Una boquilla, una cafetera, un hielo, una esfera blanca… La atención del espectador es rápidamente desviada del diálogo para observar la presencia insólita de los objetos que parecen mantener entre ellos una conversación.

Si bien los objetos responden a veces a los caprichos de la intriga, tienden por lo general a existir por sí mismos y se metamorfosean de manera continua, en un mundo regido por el arte combinatorio.

Al combinarse, al transformarse, los objetos forman listas que pueden ser leídas en distintos sentidos, lateral y verticalmente, de arriba abajo, de izquierda a derecha, o al revés.

Ruiz solía insistir sobre la relación del relato y el cuadro en el cine. El relato se despliega gradualmente a través de una línea horizontal, mientras que el cuadro suspende el hilo del tiempo mediante congelando la imagen. Si uno se pierde a veces en las historias de sus películas, es porque la fuerza visual de las imágenes nos detiene, a la manera de una iluminación. Y es la circulación de los objetos la que esclarece la relación entre el cuadro y el relato.

No se puede negar la existencia de una tensión, debida al hecho de que ciertas figuras luchan con dificultad por emerger del trasfondo.

El rostro es a veces paisaje y el decorado primer plano. Basta un simple movimiento de la cámara o un juego óptico para revelar las relaciones latentes entre la figura y el fondo.

Cómo se manifiesta el objeto en un mundo móvil? Entre la escena y el espectador se interponen estatuillas o soldaditos de plomo. El objeto establece una distancia, crea un teatro, trágico o irónico.

Los objetos tienden a emerger como un paisaje. Entran y salen del cuadro, surgen uno tras otro, se manifiestan antes de desaparecer y no dejan de aparecer y esconderse de nuevo. Forman un archipiélago paralelo al relato, cual enigmático comentario que revela las potencias mágicas del universo.

Los objetos pueden también ser transparentes o translúcidos. Son como el ojo de vidrio o el filtro coloreado de la cámara.

En este mundo de cristal, el universo está contenido dentro de una gota de agua. El objeto refracta la totalidad del mundo, dotado como está de una mirada o una consciencia.

A veces, los objetos están diseminados en el espacio a la manera de un cosmos. El microcosmos y el macrocosmos están comunicados. El decorado se convierte en un teatro donde los elementos de la vida cotidiana, a menudo sacralizados, forman constelaciones.
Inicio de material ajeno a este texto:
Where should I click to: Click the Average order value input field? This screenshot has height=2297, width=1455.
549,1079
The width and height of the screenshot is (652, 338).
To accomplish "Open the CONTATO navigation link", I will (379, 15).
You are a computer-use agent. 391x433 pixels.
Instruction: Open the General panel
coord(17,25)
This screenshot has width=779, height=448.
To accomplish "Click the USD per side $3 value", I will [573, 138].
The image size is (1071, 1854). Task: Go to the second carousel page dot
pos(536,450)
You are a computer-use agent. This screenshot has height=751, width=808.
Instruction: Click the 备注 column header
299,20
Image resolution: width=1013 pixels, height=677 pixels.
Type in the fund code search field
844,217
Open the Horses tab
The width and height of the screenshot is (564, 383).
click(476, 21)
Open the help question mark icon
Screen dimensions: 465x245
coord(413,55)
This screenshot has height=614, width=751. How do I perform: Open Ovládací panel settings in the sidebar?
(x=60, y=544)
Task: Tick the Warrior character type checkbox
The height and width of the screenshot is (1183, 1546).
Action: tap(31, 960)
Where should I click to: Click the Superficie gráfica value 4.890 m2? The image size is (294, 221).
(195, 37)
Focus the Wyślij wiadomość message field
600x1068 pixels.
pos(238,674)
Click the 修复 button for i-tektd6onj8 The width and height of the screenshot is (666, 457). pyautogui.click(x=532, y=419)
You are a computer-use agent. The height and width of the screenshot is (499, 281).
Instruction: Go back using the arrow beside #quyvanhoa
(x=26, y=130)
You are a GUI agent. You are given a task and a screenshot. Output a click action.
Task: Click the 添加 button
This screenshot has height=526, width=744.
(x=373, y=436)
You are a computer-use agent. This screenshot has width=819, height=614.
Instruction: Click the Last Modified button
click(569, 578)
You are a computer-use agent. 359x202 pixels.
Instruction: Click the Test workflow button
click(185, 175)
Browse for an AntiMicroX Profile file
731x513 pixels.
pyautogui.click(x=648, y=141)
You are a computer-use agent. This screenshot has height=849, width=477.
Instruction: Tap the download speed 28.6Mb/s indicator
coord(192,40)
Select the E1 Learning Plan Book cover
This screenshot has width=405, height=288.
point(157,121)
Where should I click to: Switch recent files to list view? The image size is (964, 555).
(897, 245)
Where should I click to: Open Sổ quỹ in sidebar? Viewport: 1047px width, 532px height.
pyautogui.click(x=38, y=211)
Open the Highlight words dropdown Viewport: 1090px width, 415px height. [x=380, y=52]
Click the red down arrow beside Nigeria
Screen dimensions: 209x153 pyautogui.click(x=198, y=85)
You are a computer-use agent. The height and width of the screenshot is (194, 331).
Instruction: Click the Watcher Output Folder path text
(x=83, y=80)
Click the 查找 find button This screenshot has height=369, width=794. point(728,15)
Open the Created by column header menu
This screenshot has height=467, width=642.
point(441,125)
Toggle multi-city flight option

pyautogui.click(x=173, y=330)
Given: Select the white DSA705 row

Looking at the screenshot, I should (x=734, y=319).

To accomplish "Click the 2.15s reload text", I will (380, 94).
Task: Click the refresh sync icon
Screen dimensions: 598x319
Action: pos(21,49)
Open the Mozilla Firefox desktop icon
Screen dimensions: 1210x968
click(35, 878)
El personaje y el objeto intercambian continuamente sus roles. La vida transcurre como un fluido entre los vivos y los muertos.

Los objetos están dotados de vida autónoma? Resulta difícil no pensar ante estos decorado barrocos y estos palacios de la memoria, estos tableaux vivants y estos laberintos, en instalaciones plásticas, como si la escenografía de la película fuese ya la el escenario de un teatro o museo, como si la película misma tendiese hacia una forma de instalación, a la vez estática y móvil.

Ver una película es observar la vida secreta de los objetos. Incluso si la cámara no estuviese ahí para dar su punto de vista, los objetos se contarían sus historias.